JOB:
Write out every line of the entries below as a JSON list of strings, one string per line, and omit any blank lines.

RAW DATA:
______
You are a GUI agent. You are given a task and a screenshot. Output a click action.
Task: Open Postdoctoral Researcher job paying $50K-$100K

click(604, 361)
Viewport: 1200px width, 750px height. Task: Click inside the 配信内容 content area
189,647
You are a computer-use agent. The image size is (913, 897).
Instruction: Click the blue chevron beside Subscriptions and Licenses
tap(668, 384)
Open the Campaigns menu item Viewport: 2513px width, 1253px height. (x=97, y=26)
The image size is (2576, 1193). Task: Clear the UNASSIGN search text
______
IN RESPONSE:
[
  "You are a GUI agent. You are given a task and a screenshot. Output a click action.",
  "Task: Open Postdoctoral Researcher job paying $50K-$100K",
  "click(604, 361)",
  "Viewport: 1200px width, 750px height. Task: Click inside the 配信内容 content area",
  "189,647",
  "You are a computer-use agent. The image size is (913, 897).",
  "Instruction: Click the blue chevron beside Subscriptions and Licenses",
  "tap(668, 384)",
  "Open the Campaigns menu item Viewport: 2513px width, 1253px height. (x=97, y=26)",
  "The image size is (2576, 1193). Task: Clear the UNASSIGN search text"
]